Jared Abbrederis, WR, Wisconsin (HT: 6'1", WT: 189)
- Pure speed isn't great but he makes up for it with quick, efficient breaks in his routes.
- Does a great job setting up defensive backs with subtle moves in the stem of his routes.
- Capable of getting open on deep routes due to his ability to put together double moves, and then has just enough speed to pull away when the defensive back takes a misstep.
- Shows off his impressive athleticism when going up for the ball in traffic.
- Great body control when leaving the ground—can make acrobatic catches and still maintain the control to come down in position to make a move after the catch, or with his feet in bounds along the sideline.
- Does a great job adjusting to poorly thrown balls—and he has had plenty of practice given the quarterback play at Wisconsin the past two seasons.
- Consistently puts himself in the best possible position to make a play on the ball, which is an underrated quality in a receiver who lacks elite size.
- Began his career as a walk-on and showed consistent development, demonstrating that he's willing to put in the hard work necessary to continue to grow as a player.
- An intelligent athlete on and off the field, who excelled in the classroom and was a favorite among teammates and coaches.

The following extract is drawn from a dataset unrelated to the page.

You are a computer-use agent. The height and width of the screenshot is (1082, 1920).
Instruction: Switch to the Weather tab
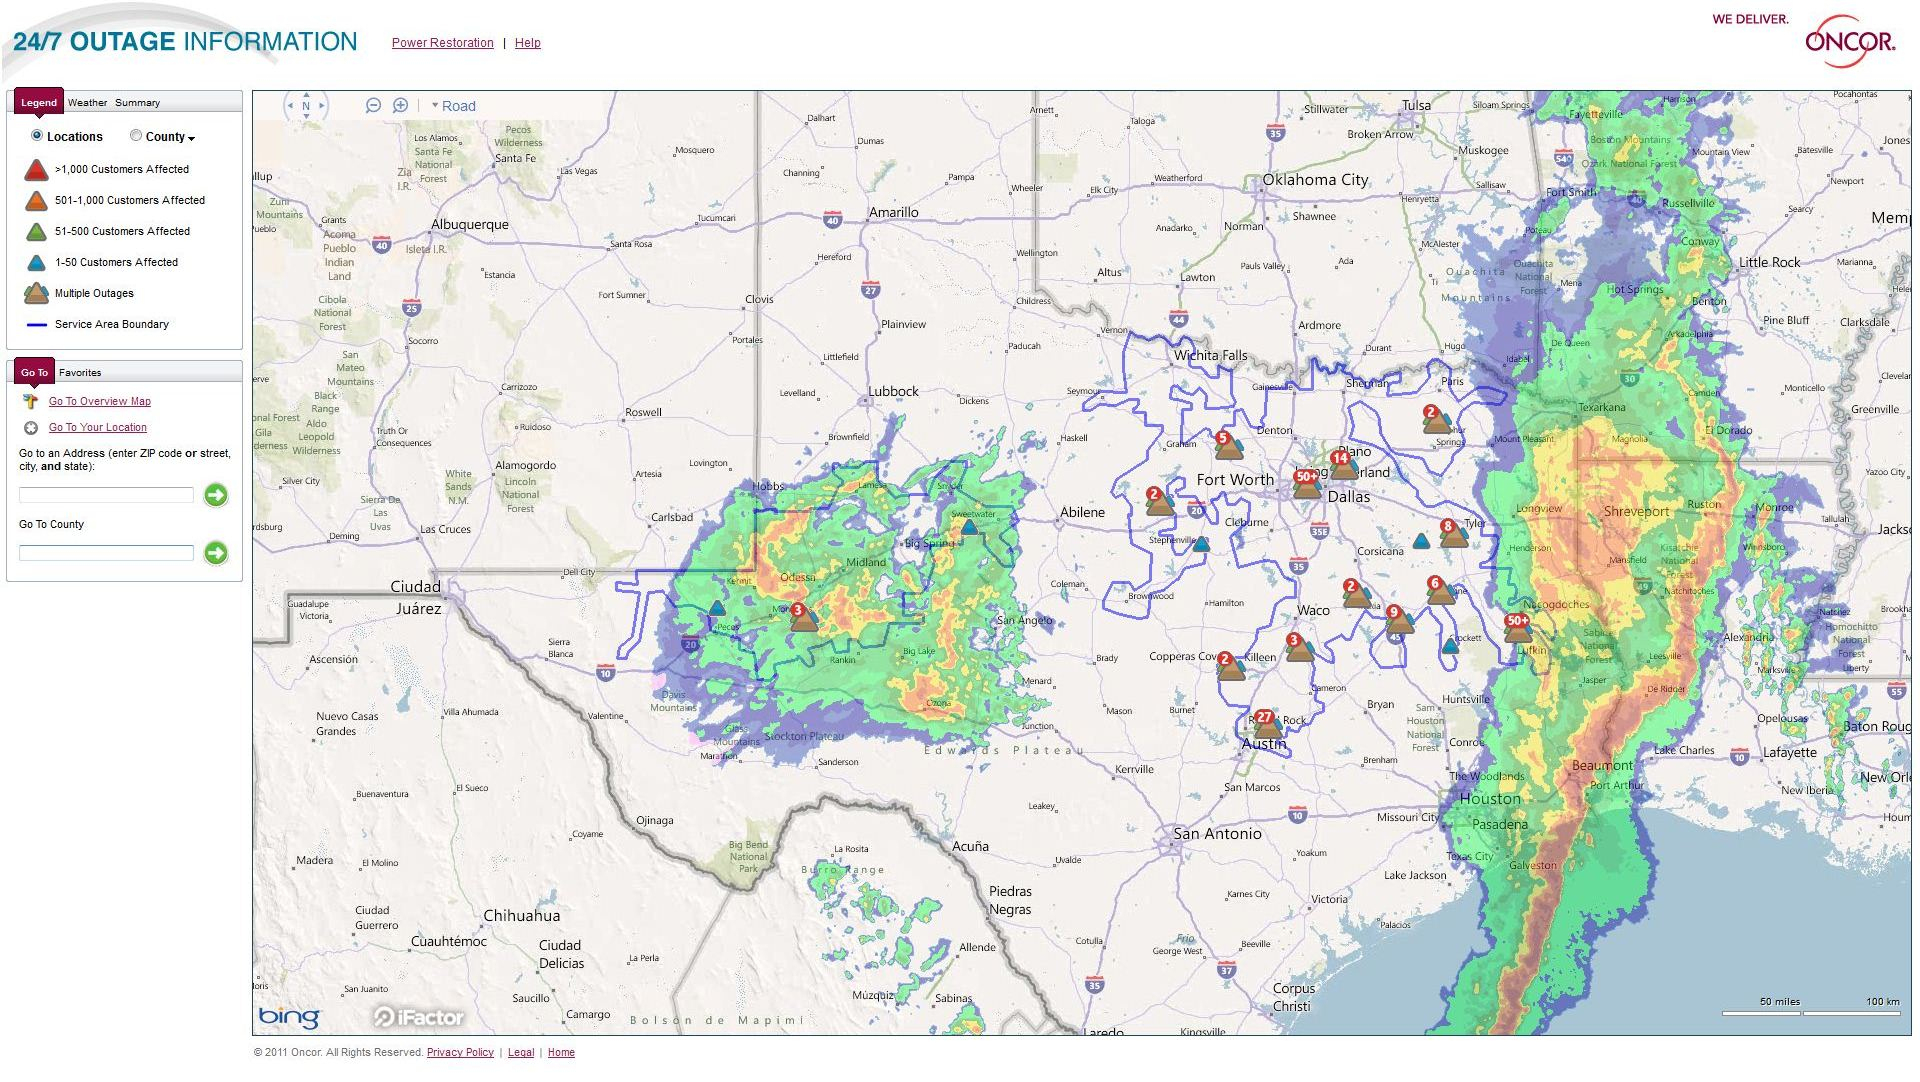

- Extremely durable throughout his career.
- Lacks the overall build of an ideal possession receiver.
- He lacks the pure speed to consistently be effective as a receiver who will be giving up size and strength to many defensive backs.
- Struggles to fight through press coverage.
- Has the speed to go deep if he's given the space to simply run, but he can easily be slowed and pushed off his route with a jam at the line of scrimmage.
- Agility is impressive when he's on the move but his start-and-stop ability is just average—if he's thrown off his route, it takes an extra second for him to plant and regain momentum.
- Capable of playing on the outside at the next level, but will probably be more effective from the slot where he'll see less press coverage.
- Some teams may worry that he's already maxed out his ability—he's so polished in terms of fundamentals, it's tough to see where he has room to grow at the next level.
- Suffered a head injury during 2012 Oregon State game, forcing him to miss one game.
NFL Comparison: Brandon LaFell, WR, Carolina Panthers
- Began his career as a walk-on.
- Won 2013 Burlsworth Trophy as nation's best player who started as a walk-on.
- Pulled out of Senior Bowl after suffering a hamstring injury.
- Redshirted as a true freshman and often played quarterback on the scout team.
- Played quarterback and defensive back in high school.
- Also competed in track and wrestling in high school.
- State champion in 300-meter hurdles in high school.
- Married since 2011.
Abbrederis is limited in his physical tools, which will likely cause some teams to dismiss him due to limited upside. However, it's tough to find another prospect in this class who gets more out of his skill set. Abbrederis' strength is his route running, which gives him the potential to immediately step onto the field as a role player in the offense. He will probably never develop into an elite weapon, but he has the tools to contribute as a second or third option.